* **Description of the task**
Reproduce every one of the following rows verbatim, line for line.

* **Supplied records**
---*---

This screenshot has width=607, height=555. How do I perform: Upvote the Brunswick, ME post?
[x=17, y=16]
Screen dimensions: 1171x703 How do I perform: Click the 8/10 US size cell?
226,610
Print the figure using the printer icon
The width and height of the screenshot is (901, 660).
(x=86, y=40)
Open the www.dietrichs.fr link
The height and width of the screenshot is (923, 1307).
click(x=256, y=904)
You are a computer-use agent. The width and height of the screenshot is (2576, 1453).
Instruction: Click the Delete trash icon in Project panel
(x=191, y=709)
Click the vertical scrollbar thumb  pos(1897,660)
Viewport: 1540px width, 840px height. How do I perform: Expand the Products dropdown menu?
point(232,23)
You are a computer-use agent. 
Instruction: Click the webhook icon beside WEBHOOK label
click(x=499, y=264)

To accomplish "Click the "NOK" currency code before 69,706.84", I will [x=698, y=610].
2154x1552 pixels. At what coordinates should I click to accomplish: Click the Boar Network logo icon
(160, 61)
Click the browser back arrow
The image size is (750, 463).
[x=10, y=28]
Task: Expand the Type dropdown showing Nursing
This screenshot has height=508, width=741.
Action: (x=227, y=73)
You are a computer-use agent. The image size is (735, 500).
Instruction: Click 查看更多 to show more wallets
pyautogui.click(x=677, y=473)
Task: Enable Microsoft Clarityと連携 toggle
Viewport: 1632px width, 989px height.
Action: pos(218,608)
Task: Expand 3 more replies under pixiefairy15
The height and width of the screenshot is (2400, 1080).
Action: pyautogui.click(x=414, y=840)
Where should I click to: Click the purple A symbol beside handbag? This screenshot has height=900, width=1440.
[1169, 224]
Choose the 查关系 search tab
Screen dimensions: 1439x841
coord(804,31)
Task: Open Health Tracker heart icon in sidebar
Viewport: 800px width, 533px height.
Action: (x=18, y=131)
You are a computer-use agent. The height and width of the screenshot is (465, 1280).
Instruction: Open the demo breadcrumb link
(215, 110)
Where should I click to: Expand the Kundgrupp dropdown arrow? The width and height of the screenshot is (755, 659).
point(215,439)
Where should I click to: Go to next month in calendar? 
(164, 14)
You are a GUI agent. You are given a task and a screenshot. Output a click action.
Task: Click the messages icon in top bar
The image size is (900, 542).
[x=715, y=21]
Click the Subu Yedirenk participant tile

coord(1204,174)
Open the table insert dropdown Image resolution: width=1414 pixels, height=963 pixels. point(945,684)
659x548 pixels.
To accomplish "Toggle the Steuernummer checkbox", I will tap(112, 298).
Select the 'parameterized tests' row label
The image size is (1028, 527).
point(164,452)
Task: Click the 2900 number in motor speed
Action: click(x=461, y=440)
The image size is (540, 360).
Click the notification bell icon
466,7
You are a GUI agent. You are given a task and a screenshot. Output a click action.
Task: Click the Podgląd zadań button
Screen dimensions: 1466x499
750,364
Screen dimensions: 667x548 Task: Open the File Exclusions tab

---*---

* **Result for this exercise**
This screenshot has width=607, height=555. How do I perform: Upvote the Brunswick, ME post?
[x=17, y=16]
Screen dimensions: 1171x703 How do I perform: Click the 8/10 US size cell?
226,610
Print the figure using the printer icon
The width and height of the screenshot is (901, 660).
(x=86, y=40)
Open the www.dietrichs.fr link
The height and width of the screenshot is (923, 1307).
click(x=256, y=904)
You are a computer-use agent. The width and height of the screenshot is (2576, 1453).
Instruction: Click the Delete trash icon in Project panel
(x=191, y=709)
Click the vertical scrollbar thumb  pos(1897,660)
Viewport: 1540px width, 840px height. How do I perform: Expand the Products dropdown menu?
point(232,23)
You are a computer-use agent. 
Instruction: Click the webhook icon beside WEBHOOK label
click(x=499, y=264)

To accomplish "Click the "NOK" currency code before 69,706.84", I will [x=698, y=610].
2154x1552 pixels. At what coordinates should I click to accomplish: Click the Boar Network logo icon
(160, 61)
Click the browser back arrow
The image size is (750, 463).
[x=10, y=28]
Task: Expand the Type dropdown showing Nursing
This screenshot has height=508, width=741.
Action: (x=227, y=73)
You are a computer-use agent. The image size is (735, 500).
Instruction: Click 查看更多 to show more wallets
pyautogui.click(x=677, y=473)
Task: Enable Microsoft Clarityと連携 toggle
Viewport: 1632px width, 989px height.
Action: pos(218,608)
Task: Expand 3 more replies under pixiefairy15
The height and width of the screenshot is (2400, 1080).
Action: pyautogui.click(x=414, y=840)
Where should I click to: Click the purple A symbol beside handbag? This screenshot has height=900, width=1440.
[1169, 224]
Choose the 查关系 search tab
Screen dimensions: 1439x841
coord(804,31)
Task: Open Health Tracker heart icon in sidebar
Viewport: 800px width, 533px height.
Action: (x=18, y=131)
You are a computer-use agent. The height and width of the screenshot is (465, 1280).
Instruction: Open the demo breadcrumb link
(215, 110)
Where should I click to: Expand the Kundgrupp dropdown arrow? The width and height of the screenshot is (755, 659).
point(215,439)
Where should I click to: Go to next month in calendar? 
(164, 14)
You are a GUI agent. You are given a task and a screenshot. Output a click action.
Task: Click the messages icon in top bar
The image size is (900, 542).
[x=715, y=21]
Click the Subu Yedirenk participant tile

coord(1204,174)
Open the table insert dropdown Image resolution: width=1414 pixels, height=963 pixels. point(945,684)
659x548 pixels.
To accomplish "Toggle the Steuernummer checkbox", I will tap(112, 298).
Select the 'parameterized tests' row label
The image size is (1028, 527).
point(164,452)
Task: Click the 2900 number in motor speed
Action: click(x=461, y=440)
The image size is (540, 360).
Click the notification bell icon
466,7
You are a GUI agent. You are given a task and a screenshot. Output a click action.
Task: Click the Podgląd zadań button
Screen dimensions: 1466x499
750,364
Screen dimensions: 667x548 Task: Open the File Exclusions tab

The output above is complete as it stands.